The Washington Post touts a Jeremiah Wright article on its front page today, so readers are instructed to turn to the Metro section. The headline there reads "Reverend's Words Stir Debate on His Creed." Only the reporters never quoted a single word of Wright's. What kind of Stupid Reporter Trick is that? So what readers get is fulmination over the reaction to Wright's words, but no idea of what those words were. The Post also used the words "liberation theology" almost always without quotes, even when citing its cousin, the Latin American Marxist variety. William Wan and Hamil Harris began:
Bobby Henry was angry when he first saw the now-famous snippets of sermons by the Rev. Jeremiah A. Wright Jr. playing over and over on television. He considered the uproar over Sen. Barack Obama's former pastor an attack on a man of faith and the black church.

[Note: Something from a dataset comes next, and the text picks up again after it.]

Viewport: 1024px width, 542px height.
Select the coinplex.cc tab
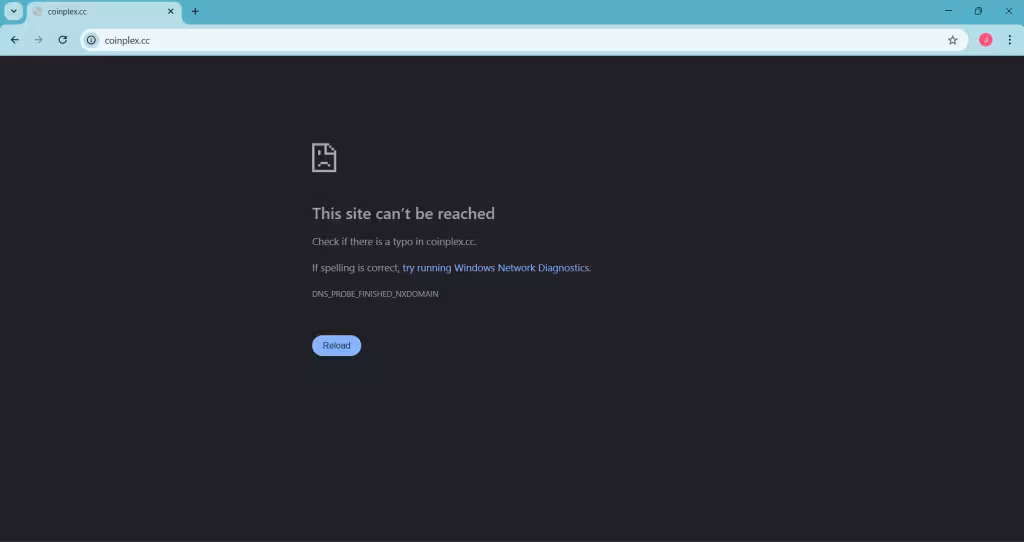(x=100, y=11)
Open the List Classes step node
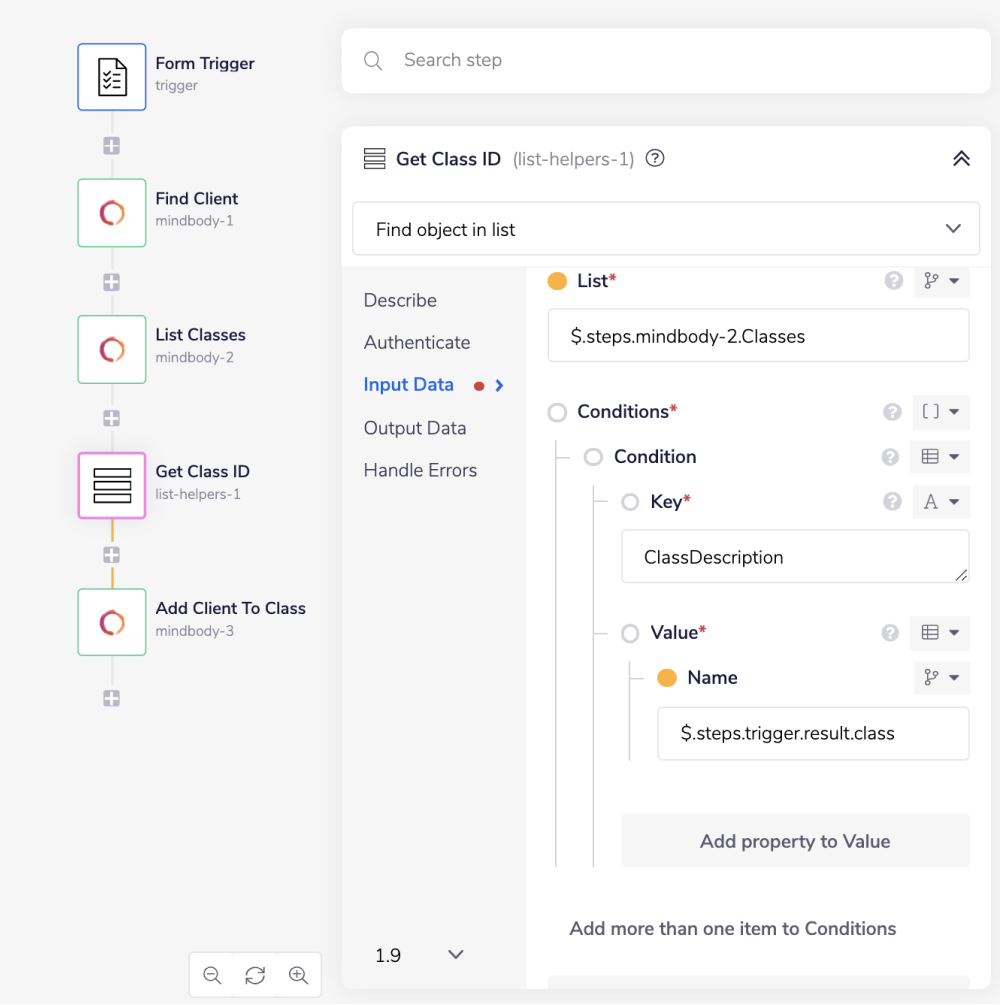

But he also wondered: Who is Wright, and what is the religious movement, known as black liberation theology, that shaped his ministry?
Henry, a Bowie lawyer and member of Jericho City of Praise in Landover, got some answers watching an interview with Wright that aired Friday night on PBS. It was Wright's first lengthy public discussion of the debate that flared last month over his comments, which some labeled intolerant and unpatriotic.

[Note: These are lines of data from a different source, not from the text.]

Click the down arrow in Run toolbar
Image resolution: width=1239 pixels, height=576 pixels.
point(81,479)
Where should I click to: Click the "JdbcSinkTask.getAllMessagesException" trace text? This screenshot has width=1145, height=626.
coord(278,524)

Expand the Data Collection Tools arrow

Now wouldn't it help to know "some" labeled it unpatriotic to scream "God damn America"? Or "some" would label it "intolerant" (no, how about "kooky") that the government invented the AIDS virus as a tool of black genocide. But Wan and Harris were trying to write a calm explanation of what Wright wanted people to know:
In Friday's interview, Wright said that the terms " 'liberation theology' or 'black liberation theology' cause more problems and red flags for people who don't understand it." At its core, black liberation theology is an interpretation of Scripture as a gospel for the oppressed, identifying God and His promise of salvation with the plight of black people throughout history. It is akin to the liberation theology movement popularized in Latin America in the 1960s by Catholic priests agitating on behalf of the poor.
Wright explained that Trinity, the church where Obama said he embraced Christianity, is a place where members come "for encouragement, to go back out and make a difference in their world. To go back out and change that world, to not just talk about heaven by and by, but to get equipped and to get to know that we are not alone in this struggle, and that the struggle can make a difference . . . that we serve a God who comes into history on the side of the oppressed."
The black church is a "sanctuary" from American oppression, we're told once again. But doesn't the Washington Post understand that the term "liberation theology" should cause problems when Wright it basically insisting that God has sided with blacks (and definitely not with oppressive whites) in the United States, as if blacks are living in an American Apartheid? That God has chosen to side with the African-Americans and against the alleged American Afrikaners? To many whites, that sounds like a massive insult, the kind that shouldn't be embraced by a candidate who's been sold relentlessly by the media as a racial unifier.
The rest of the story is interesting -- and the Post even quotes from an interview it was granted by James Cone, the guru of "black liberation theology." But it never goes beyond very vague discussions of whether preachers should focus more on personal piety or society's guilt.
It never really delves into when the sermons preach racial division, and the odd idea that a Christian minister would preach against forgiveness, and in favor of holding on to your resentment and hatred. Or when churches veer off into Conspiracy Theory Land, like when Obama's church newsletter published an open letter to Oprah from Ali Baghdadi, and Arab activist and advisor to the Nation of Islam, decrying Israel and South Africa building an "ethnic bomb."
UPDATE: Post political reporter Shailagh Murray offered an odd answer in her online chat to an inquiry on the Metro story, that following Wright too closely could put the country in a snake pit:
Arlington, Va.: How can your newspaper do a whole story on Reverend Wright's theology and whether it's controversial and without quoting from his sermons? Why aren't they asking the range of black ministers quoted whether they agree that America deserved Sept. 11, or that the government created the AIDS virus as a tool of black genocide?
Shailagh Murray: What we are experiencing right now is a category five case of culture clash. The question is where it all leads -- into the snake pit or into some form of enlightenment.